[Top][All Lists]

[Date Prev][Date Next][Thread Prev][Thread Next][Date Index][Thread Index]

Re: I/O permission control in OSKit-Mach

From: Roland McGrath
Subject: Re: I/O permission control in OSKit-Mach
Date: Mon, 10 Dec 2001 14:38:26 -0500 (EST)

> On Sat, Oct 20, 2001 at 10:42:35PM -0400, Roland McGrath wrote:
> > Indeed.  I think the best plan is to scrutinize the pmap locking strategy
> > and do something similar.
> I am looking into this, but it looks quite hard.  In fact, it requires an
> interrupt to signal the other processors (SMP_IPI_VECTOR == 13 is used for
> pmap changes).  Is there a free interrupt that can be used?  Can we
> piggyback on the pmap interrupt without increasing the cost for it?

■ **EXERCISE 1**
In the mailing-list post, which interrupt vector is used for pmap changes?
■ **EXERCISE 2**
Echo the mailing-list post, starting with "From: Roland McGrath" and going on through "do something similar.".
■ **EXERCISE 3**
Render this sentence from the mailing-list post in Spanish: "Is there a free interrupt that can be used?"

■ **EXCERPTED DATA**
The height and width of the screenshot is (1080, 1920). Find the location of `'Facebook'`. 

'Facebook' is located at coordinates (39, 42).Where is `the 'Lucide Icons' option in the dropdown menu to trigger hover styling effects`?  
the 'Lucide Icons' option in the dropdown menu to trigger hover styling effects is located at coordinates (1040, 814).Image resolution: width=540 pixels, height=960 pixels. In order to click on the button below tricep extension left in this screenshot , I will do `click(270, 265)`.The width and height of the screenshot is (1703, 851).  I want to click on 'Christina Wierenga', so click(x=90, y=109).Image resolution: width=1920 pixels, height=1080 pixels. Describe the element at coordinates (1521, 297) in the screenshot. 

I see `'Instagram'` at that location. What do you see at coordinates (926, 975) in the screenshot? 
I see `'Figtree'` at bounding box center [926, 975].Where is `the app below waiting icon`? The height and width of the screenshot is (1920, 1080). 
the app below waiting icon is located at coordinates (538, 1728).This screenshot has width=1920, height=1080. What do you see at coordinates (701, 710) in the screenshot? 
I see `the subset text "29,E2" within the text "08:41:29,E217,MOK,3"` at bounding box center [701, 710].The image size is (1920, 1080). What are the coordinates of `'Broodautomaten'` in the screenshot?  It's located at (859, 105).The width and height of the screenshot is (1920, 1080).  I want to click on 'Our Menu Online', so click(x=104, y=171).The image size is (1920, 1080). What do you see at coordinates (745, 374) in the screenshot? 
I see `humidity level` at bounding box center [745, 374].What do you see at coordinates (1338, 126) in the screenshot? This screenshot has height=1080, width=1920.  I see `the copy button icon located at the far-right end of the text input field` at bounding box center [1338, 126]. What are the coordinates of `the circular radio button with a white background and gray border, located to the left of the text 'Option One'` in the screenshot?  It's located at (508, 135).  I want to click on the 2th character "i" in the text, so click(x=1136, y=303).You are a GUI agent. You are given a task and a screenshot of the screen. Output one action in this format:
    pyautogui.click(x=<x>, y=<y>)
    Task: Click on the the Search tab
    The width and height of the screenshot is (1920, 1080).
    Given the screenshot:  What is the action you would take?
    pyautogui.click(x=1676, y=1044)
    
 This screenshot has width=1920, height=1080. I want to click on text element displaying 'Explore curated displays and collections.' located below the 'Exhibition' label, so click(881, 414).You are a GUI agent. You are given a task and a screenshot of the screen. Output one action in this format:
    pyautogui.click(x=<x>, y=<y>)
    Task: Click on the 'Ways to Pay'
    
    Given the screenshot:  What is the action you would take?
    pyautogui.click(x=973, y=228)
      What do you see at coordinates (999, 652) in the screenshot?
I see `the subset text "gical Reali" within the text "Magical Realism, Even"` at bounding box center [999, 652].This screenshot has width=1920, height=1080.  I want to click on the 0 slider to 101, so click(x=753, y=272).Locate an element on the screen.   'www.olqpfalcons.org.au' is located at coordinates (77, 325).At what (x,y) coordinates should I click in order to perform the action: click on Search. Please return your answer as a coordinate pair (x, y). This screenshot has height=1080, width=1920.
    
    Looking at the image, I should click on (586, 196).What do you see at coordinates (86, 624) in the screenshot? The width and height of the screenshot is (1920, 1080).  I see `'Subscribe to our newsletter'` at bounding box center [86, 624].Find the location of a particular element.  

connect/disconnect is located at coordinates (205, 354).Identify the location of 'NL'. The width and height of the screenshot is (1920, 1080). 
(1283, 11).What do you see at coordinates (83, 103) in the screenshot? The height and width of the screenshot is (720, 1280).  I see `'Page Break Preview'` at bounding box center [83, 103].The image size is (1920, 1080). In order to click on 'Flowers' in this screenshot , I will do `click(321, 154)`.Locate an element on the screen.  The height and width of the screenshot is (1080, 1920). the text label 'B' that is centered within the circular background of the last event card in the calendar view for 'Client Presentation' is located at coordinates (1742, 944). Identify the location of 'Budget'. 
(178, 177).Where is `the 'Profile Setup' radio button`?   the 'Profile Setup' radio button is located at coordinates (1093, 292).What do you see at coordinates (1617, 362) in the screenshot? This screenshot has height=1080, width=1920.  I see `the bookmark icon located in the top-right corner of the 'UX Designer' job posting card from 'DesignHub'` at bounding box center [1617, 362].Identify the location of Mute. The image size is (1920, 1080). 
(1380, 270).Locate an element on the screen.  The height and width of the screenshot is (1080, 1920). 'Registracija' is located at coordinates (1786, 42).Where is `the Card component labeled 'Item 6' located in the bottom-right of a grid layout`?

■ **EXERCISE RESULT 1**
SMP_IPI_VECTOR, which equals 13.

■ **EXERCISE RESULT 2**
From: Roland McGrath
Subject: Re: I/O permission control in OSKit-Mach
Date: Mon, 10 Dec 2001 14:38:26 -0500 (EST)

> On Sat, Oct 20, 2001 at 10:42:35PM -0400, Roland McGrath wrote:
> > Indeed.  I think the best plan is to scrutinize the pmap locking strategy
> > and do something similar.

■ **EXERCISE RESULT 3**
¿Hay alguna interrupción libre que se pueda usar?